Currently, we make use of standard text processing, including lower-case rendering and word segmentation. In such case, the digit will be segmented. For example, as we have a segmented word “39”, we cannot be sure about the semantics of word: whether the “39” is body weight or body temperature without context-sensitive information (e.g., the previous and/or the adjacent word of “39”). That is the reason why we did not take digits into consideration in this pilot study. In the future work, we will use n-gram (e.g., bigram or trigram) rather than a single word (i.e, unigram) used in this study.
In the original medical record, the medical staff or the physician will perform a simple test on the patient and record the result after the patient’s complaint data. For example, if the patient has been injured in a car accident, medical staffs will usually record whether or not the patient had been wearing a seat belt or a crash helmet, with results indicated by “是”, “否”, “YES”, “NO”, “+”, “-”, etc. However, the word segmentation tool will fail to connect the test item with the result, resulting in a loss of test data that may be relevant to the patient’s condition. That is, we need a semantic word segmentation and text preprocessing to resolve context-dependent descriptions of self-report texts.

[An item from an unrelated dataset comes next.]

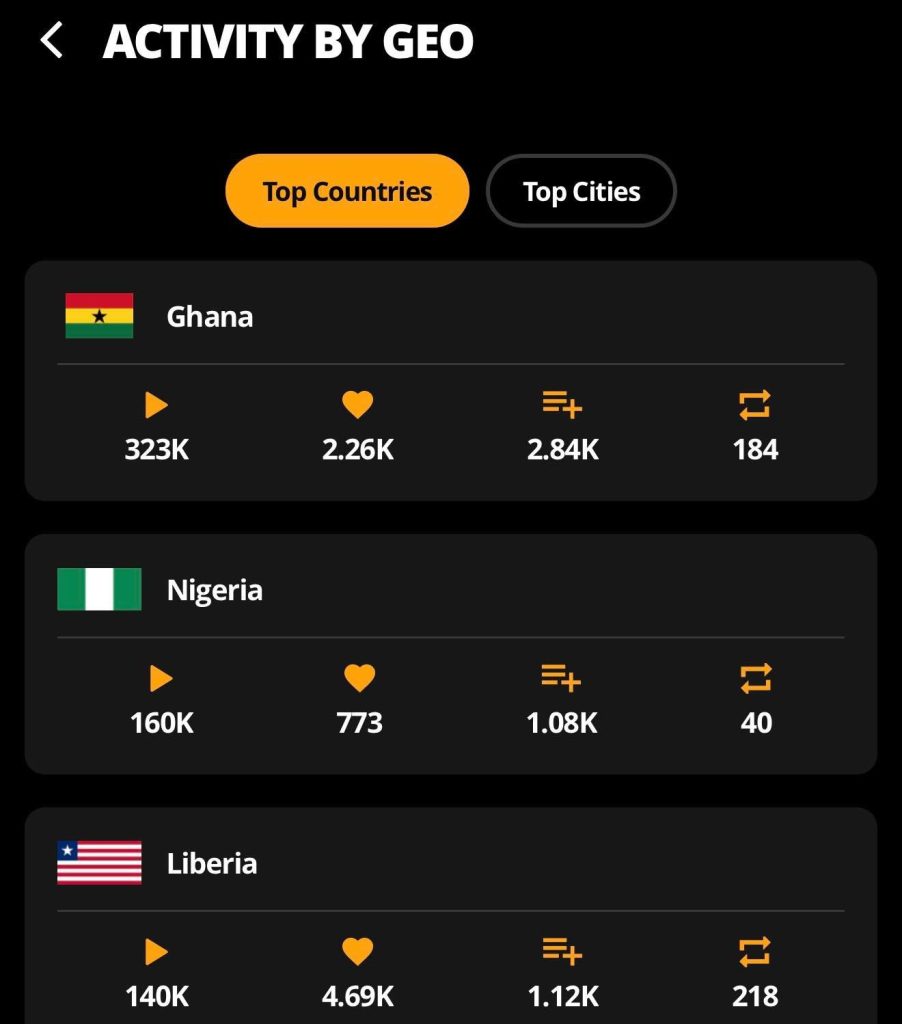Tap the Liberia country name
This screenshot has width=902, height=1024.
pyautogui.click(x=212, y=863)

Once, we used the Google Cloud Translation API, a translation tool, to translate the English text in the medical records into traditional Chinese text, and then performed word segmentation with Jieba. We had hoped to integrate some Chinese and English synonyms through the translation process and thus reduced the number of dimensions in the medical records, but later we found that this did not increase the predictive accuracy. In addition, we eliminated stop words, both the commonly used stop words and those used in medical contexts, but this also did not improve prediction accuracy, possibly because the original high-dimensional data contains more implicit information. In the end, we removed these two programs to retain more complete information. When adjusting the height of the convolution layer filter to find the filter size with the highest accuracy, gradually increasing the size, we found that optimal accuracy was obtained with a convolutional layer filter size of 5 × 400. That is, the best convolution is of five words. In addition, we found that the maximum number of words for the input data is also five. Previously, designing neural networks often required adjusting parameters one by one to find the best model. Perhaps this process could be made more efficient by observing the maximum number of words as a reference for adjusting the filter height, so that the time of adjusting the test one by one can be saved.